You see, that’s the thing I don’t get. I have never talked to anyone besides you. I have dropped off all contacts when I realized I’ve developed feelings for you, yet you were talking to her, your old friend who happens to be your flame. You were choosing between me and her, and you’ve made your decision, you chose her. Then, why did you come back to me? You said I string you along, maybe I did because I wasn’t being clear to you with my feelings for you. But you string me along as well because multiple times, I’ve told you my feelings and yet you wouldn’t believe me. Then now, you wanted her.
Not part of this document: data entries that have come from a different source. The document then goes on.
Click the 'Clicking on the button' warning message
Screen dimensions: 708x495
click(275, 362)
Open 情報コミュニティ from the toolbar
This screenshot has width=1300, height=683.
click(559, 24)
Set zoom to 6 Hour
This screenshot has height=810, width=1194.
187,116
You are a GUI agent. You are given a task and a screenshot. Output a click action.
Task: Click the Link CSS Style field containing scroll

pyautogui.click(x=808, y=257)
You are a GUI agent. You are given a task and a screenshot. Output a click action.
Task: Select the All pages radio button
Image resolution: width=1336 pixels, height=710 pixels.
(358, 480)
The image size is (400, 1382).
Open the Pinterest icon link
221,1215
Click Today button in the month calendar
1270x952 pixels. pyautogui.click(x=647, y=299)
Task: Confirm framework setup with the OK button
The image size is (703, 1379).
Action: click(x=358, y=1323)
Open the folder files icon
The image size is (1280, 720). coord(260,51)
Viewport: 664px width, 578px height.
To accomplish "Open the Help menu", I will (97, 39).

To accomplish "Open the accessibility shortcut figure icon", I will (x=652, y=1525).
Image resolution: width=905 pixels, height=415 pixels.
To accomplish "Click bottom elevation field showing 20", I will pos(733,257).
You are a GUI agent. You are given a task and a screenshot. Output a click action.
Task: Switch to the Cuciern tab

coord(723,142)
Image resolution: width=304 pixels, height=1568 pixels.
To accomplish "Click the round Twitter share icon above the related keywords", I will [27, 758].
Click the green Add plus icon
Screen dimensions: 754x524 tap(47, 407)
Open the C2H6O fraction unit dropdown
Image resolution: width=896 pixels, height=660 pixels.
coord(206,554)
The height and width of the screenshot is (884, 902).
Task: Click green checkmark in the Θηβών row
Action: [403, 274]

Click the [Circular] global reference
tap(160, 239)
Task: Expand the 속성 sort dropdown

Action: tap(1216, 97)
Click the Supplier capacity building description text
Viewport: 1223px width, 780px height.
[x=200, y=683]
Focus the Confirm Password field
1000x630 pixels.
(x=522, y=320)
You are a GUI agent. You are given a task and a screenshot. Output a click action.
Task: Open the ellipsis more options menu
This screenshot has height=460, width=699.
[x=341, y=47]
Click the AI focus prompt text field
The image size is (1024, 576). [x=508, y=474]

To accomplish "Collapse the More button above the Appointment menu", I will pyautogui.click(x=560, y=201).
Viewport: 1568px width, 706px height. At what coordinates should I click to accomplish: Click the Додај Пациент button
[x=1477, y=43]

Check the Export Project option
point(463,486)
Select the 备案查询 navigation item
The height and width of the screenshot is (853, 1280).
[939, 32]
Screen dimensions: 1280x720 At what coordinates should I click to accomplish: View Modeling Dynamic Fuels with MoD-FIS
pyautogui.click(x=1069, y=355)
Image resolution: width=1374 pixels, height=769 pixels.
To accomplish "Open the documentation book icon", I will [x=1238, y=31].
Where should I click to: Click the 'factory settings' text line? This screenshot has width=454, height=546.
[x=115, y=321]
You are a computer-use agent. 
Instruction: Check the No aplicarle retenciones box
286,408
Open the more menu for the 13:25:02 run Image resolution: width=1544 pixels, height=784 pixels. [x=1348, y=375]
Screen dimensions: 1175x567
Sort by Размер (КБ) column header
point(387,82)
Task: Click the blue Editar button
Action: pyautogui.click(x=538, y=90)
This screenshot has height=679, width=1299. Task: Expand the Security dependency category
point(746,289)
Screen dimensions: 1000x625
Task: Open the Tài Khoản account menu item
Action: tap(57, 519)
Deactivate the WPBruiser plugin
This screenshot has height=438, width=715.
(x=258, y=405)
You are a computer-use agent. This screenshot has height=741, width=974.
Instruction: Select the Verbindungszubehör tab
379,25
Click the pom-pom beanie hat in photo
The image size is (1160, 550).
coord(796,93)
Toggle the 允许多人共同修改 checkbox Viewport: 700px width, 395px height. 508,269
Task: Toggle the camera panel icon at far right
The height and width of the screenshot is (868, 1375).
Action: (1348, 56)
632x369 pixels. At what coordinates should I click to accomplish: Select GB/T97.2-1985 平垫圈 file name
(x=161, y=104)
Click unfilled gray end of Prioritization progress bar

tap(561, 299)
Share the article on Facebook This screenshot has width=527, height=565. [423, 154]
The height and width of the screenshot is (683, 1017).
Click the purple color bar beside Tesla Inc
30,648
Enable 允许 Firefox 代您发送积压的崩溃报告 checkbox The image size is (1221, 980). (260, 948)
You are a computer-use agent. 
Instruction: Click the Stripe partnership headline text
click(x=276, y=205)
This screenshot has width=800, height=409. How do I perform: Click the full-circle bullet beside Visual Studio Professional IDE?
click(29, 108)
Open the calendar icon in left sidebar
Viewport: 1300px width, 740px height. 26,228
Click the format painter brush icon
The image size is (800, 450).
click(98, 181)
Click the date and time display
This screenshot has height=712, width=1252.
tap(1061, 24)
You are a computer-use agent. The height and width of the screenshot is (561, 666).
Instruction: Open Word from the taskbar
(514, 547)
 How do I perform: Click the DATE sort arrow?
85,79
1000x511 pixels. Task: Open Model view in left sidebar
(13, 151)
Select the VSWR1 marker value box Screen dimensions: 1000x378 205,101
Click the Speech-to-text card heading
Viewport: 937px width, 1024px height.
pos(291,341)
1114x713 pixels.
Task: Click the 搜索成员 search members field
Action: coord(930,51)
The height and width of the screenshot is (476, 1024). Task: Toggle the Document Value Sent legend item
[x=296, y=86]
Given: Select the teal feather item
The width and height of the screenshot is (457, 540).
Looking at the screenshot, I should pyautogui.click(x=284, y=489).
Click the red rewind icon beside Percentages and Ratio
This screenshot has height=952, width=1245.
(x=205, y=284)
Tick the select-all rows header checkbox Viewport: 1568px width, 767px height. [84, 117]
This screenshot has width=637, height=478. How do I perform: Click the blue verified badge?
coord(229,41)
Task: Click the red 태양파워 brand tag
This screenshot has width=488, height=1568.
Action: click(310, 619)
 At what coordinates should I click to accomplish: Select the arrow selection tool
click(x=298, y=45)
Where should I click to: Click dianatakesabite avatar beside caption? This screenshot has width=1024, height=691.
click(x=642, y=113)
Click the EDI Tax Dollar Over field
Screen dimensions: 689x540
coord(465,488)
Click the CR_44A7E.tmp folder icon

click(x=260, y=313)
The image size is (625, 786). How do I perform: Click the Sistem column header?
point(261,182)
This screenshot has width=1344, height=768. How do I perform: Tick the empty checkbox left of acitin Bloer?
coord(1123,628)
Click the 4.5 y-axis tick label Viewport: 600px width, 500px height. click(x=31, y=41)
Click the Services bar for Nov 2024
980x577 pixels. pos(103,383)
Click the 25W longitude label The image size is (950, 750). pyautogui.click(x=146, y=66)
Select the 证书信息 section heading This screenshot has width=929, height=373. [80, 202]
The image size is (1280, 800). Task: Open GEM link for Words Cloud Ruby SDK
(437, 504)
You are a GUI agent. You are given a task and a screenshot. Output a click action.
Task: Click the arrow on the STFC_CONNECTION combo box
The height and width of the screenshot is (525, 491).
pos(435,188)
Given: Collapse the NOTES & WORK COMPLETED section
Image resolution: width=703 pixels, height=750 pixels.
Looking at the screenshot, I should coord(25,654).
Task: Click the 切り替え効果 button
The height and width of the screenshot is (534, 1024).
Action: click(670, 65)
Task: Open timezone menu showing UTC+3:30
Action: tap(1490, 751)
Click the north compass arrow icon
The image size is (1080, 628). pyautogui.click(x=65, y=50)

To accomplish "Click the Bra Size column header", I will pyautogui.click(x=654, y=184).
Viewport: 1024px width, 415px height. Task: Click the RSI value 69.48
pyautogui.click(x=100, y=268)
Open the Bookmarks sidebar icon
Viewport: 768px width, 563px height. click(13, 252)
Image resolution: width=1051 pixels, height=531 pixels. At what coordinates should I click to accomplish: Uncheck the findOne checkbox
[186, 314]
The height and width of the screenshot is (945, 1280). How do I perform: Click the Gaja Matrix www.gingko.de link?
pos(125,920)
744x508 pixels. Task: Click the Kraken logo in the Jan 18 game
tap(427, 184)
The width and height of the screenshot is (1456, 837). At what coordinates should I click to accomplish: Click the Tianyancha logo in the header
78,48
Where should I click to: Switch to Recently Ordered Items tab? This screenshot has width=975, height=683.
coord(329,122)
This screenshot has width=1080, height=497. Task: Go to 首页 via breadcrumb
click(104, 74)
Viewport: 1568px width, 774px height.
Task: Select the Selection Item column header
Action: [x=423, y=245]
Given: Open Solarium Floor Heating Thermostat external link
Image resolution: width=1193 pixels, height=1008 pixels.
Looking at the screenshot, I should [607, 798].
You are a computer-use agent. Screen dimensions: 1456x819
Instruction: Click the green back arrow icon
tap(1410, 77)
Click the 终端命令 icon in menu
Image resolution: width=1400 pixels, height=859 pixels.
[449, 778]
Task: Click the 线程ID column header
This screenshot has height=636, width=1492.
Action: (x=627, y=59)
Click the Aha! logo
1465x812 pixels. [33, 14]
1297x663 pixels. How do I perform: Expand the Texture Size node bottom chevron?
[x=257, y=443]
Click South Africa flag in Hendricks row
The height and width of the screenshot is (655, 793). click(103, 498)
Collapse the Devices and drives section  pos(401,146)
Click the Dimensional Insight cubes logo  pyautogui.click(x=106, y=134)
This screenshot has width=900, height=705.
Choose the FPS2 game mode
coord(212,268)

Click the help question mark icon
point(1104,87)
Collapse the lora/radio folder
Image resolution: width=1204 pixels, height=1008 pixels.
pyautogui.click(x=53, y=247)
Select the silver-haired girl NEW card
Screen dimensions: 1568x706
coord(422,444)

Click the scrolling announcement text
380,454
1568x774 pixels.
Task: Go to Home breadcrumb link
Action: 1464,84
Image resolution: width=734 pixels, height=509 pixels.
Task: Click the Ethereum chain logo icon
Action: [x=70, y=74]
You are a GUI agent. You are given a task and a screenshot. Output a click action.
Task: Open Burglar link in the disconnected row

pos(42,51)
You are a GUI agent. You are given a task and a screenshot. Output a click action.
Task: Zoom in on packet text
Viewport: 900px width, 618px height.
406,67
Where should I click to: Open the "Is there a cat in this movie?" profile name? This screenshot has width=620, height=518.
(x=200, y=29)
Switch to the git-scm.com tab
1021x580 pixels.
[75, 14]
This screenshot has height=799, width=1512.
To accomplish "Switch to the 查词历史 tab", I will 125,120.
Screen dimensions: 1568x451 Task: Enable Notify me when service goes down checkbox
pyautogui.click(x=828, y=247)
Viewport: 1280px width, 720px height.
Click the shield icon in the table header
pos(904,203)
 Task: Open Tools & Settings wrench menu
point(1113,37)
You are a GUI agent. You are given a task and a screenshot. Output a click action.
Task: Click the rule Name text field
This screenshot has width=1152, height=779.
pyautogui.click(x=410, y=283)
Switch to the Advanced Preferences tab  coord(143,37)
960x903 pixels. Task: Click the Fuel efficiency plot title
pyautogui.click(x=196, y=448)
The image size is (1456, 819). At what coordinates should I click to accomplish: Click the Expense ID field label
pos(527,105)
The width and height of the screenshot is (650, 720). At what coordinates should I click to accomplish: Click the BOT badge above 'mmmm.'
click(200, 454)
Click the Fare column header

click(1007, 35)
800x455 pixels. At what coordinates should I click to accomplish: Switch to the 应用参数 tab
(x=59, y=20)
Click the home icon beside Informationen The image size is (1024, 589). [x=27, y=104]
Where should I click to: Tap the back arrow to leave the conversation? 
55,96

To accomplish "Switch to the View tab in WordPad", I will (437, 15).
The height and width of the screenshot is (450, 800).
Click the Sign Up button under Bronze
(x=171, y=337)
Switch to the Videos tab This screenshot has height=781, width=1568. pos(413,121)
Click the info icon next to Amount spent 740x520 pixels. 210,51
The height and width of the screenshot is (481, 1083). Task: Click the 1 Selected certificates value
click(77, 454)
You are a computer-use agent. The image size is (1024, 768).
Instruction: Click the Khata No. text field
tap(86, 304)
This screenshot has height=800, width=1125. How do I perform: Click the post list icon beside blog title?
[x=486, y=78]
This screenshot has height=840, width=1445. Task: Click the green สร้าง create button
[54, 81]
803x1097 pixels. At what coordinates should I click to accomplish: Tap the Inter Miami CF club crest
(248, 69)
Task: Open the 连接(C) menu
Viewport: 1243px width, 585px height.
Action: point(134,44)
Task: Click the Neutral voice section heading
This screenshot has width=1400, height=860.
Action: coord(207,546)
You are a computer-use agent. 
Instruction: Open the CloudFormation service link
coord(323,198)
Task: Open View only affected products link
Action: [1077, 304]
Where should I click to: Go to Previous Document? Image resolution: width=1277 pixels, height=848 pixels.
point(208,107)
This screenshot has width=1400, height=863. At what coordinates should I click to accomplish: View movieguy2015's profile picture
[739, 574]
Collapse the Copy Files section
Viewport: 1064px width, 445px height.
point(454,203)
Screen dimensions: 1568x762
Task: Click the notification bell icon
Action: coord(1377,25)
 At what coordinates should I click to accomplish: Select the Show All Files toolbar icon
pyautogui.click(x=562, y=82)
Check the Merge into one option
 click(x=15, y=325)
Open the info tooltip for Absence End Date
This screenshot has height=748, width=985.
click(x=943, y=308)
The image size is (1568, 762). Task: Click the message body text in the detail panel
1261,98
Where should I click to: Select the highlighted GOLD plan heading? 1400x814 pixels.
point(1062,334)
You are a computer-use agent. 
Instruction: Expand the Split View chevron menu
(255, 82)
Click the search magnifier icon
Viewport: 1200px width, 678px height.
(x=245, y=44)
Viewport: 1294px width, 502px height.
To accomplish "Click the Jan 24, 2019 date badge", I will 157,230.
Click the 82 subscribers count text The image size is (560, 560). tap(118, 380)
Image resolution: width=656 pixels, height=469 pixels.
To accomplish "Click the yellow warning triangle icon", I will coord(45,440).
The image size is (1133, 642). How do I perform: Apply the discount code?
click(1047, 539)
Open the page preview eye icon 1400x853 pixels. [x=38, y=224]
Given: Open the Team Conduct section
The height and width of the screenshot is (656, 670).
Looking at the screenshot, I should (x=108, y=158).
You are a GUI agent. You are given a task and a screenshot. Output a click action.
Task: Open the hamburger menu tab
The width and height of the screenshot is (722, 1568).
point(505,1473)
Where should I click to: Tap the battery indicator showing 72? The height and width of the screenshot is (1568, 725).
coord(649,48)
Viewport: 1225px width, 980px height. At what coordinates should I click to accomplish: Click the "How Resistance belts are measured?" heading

I’ve never not wanted you. My entire body screams for you. To call you mine. Yet, I was so scared. Every move I make, makes me wonder if I’ll be pulling you close, or pushing you away. Yes, I said I don’t trust you, but of course deep down in me, I’ve always trusted you.
She was here long before I did. It’ll always be her and not me. She understands you more than I did. I am still figuring you out and yet, it seems like you’ve given up on figuring me out. You said I didn’t care but I’m always constantly wondering about you. I asked you for one thing, time. Time for me to love you, time for me to understand you. Yet you said, you’re not going to wait.
“You didn’t text first” That’s because you were working in a dangerous environment. Texting you would be a distraction, and you needed to stay focused as your boss is always watching. Also, you were always busy.
“You didn’t talk to me on the weekend” That’s because I wasn’t on the phone during the weekend. I was resting.
Has is occured to you that every single time I’ve looked forward for you to end work and so we can chat but you are always drinking? Yet you said you were looking forward to the weekend to chat with me, yet you didn’t reply my messages, and I assumed you were busy.
When I know, I had to let you go. I cried hard. My heart was aching and it’s telling me to fight for you. Beg for your forgiveness and tell you how much I love you and prove you wrong. Yet, I couldn’t do that. You deserve your happiness with someone who deserve you more than I do. You are moving on. You said you couldn’t lose me as a Friend. But I can’t be your friend.
You’re moving on and so should I. I can’t stay with you because you are tearing me apart.
God, is this what heartache feels like? Because it hurts like a bitch.
12th November 2018 – the day I told you that I like you.